The Transgender Issue: An argument for Justice, reclaims an increasingly  recognisable phrase in current media, culture, and politics.

Reframing the phrase by using it to analyse issues transgender people face, rather than pose, Faye meticulously deconstructs arguments that oppose the validity of trans people's existence.

The book avoids memoir – as Faye says, transgender people should not feel implored towards memoir to validate their experience – and instead prioritises educated and intersectional research and analysis.

As a trans person in the media, she writes about how easy it is to mine and expose intimate details of your personal life for trivial debate. She described some feeling financially pressured to deal in levels of candour and subsequent responsibility to create a very small window into what is a broad and diverse community.

Based on fact and research rather than anecdote, this book is a large window into the facts of the trans experience and its intersection with socio-political, socio-economic, and societal structures. It is also acutely self-aware of the limits of experience from which Faye is writing from the point of view of class and race.

It becomes clear early in the text with Faye’s sophisticated and understandable explanations just how much of the sensationalist and clickbait media narrative about trans people is fabricated, ill-informed, uneducated, and regurgitated non-fact. Particularly In her chapter about medical intervention, it becomes clear that a lot of what is accepted in the debate surrounding transition, particularly of young people, is simply not true.

This is a brilliant starting point for the book.

She eloquently explores the transgender experience in spheres such as medication, the prison system, homelessness, and sex work, whilst also analysing the fundamental institutional issues with the systems and realities themselves.
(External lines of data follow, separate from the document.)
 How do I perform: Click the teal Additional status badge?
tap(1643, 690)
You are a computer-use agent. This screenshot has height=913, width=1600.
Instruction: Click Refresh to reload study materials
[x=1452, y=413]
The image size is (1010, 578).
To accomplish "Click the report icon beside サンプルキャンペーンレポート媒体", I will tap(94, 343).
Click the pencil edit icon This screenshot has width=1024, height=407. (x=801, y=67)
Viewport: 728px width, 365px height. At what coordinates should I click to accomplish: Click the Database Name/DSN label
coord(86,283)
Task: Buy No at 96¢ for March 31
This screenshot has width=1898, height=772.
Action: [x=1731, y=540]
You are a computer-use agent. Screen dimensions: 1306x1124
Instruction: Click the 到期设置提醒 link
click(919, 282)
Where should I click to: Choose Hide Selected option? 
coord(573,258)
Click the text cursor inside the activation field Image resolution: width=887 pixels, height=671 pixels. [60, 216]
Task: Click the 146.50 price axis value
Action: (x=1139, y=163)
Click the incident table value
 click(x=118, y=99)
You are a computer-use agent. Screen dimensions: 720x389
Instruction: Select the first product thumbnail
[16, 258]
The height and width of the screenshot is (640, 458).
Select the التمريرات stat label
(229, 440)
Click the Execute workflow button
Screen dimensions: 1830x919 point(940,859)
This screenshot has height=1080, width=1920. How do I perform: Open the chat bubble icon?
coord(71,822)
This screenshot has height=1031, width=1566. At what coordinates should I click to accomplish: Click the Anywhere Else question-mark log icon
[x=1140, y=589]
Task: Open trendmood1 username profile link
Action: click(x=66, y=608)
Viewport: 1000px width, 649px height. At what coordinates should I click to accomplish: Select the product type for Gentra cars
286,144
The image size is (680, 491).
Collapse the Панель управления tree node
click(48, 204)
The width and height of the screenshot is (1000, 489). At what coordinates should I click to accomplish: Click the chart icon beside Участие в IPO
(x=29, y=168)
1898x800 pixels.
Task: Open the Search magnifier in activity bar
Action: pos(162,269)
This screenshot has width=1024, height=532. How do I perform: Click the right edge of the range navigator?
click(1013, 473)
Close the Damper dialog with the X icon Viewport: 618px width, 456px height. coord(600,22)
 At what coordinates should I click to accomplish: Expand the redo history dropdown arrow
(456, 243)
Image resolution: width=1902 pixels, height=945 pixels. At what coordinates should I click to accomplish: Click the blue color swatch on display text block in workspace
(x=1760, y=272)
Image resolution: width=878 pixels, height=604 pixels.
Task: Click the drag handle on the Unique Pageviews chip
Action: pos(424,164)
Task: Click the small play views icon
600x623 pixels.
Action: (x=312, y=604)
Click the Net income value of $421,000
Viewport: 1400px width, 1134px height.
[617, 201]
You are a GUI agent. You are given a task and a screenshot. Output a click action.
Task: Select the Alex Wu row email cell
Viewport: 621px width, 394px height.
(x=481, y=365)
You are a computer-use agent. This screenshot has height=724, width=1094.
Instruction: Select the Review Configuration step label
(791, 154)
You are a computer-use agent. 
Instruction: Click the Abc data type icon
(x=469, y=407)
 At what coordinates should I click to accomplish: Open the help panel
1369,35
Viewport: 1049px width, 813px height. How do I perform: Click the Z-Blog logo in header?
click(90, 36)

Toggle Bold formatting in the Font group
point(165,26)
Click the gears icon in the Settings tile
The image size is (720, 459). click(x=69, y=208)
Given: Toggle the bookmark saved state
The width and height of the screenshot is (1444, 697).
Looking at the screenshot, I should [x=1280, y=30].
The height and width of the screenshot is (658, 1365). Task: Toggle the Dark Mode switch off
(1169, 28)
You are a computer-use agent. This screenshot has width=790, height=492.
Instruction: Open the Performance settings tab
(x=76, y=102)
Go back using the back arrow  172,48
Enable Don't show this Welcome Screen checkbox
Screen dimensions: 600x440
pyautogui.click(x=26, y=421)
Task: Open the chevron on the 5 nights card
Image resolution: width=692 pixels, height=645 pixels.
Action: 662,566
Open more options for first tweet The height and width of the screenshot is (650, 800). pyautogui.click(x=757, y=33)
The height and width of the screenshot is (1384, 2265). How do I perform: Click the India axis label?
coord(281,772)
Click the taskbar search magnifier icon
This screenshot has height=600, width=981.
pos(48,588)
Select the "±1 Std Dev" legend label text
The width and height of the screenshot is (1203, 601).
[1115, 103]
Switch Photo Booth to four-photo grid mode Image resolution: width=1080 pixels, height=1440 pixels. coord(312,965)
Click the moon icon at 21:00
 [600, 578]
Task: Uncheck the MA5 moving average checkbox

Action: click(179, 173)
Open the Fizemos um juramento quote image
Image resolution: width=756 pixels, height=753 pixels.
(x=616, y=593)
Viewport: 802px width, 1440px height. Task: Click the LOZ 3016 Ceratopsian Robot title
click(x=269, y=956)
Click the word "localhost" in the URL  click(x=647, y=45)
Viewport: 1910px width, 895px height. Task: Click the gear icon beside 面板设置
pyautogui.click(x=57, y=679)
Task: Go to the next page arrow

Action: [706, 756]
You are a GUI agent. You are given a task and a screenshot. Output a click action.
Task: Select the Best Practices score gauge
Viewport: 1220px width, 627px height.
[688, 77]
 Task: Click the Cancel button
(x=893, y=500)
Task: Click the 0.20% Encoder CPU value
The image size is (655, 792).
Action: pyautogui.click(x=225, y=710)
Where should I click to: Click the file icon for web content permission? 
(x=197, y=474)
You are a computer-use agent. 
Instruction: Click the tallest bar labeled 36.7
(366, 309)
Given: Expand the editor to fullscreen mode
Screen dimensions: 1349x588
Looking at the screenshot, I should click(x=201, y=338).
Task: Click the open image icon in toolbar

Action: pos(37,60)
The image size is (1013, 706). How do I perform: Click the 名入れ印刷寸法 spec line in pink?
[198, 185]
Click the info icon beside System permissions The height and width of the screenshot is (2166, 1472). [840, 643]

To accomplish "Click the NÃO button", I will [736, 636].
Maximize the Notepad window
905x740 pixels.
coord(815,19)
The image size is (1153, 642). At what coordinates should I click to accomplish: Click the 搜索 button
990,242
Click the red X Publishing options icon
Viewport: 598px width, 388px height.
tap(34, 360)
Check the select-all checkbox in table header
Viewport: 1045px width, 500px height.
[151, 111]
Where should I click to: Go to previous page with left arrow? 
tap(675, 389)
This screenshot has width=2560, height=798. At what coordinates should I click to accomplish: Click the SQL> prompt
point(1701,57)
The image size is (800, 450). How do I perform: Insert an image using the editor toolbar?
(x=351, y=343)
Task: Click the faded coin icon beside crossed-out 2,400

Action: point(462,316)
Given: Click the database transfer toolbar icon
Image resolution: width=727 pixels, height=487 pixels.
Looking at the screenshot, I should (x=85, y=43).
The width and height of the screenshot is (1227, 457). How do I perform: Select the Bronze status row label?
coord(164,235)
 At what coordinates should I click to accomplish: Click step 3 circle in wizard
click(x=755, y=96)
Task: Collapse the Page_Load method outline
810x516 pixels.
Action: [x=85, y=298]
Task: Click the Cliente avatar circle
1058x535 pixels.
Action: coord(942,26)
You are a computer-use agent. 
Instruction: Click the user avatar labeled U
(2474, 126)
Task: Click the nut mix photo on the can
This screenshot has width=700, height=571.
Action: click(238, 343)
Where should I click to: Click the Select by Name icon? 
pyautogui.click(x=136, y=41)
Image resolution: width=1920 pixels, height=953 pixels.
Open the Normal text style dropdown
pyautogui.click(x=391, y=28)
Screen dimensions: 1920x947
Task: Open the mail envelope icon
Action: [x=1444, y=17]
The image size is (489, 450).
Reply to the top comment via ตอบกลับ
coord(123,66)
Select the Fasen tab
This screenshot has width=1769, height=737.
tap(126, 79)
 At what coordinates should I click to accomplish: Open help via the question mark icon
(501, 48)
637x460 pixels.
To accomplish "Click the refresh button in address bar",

In her chapter on prison systems, for example, she explores the issue of prison as an institution and combines this with the additional trans experience of it.

Her arguments are completely waterproof and deeply nuanced. For example, when talking about sex work, she explains that we live in a society in which money is necessary for survival and there are limited options available to the marginalised. She critiques capitalism's exploitation of trans and non-trans workers alike and its flaws as a system as a whole.

Faye achieves a complexly intersectional text that is meticulously ensured to be understandable.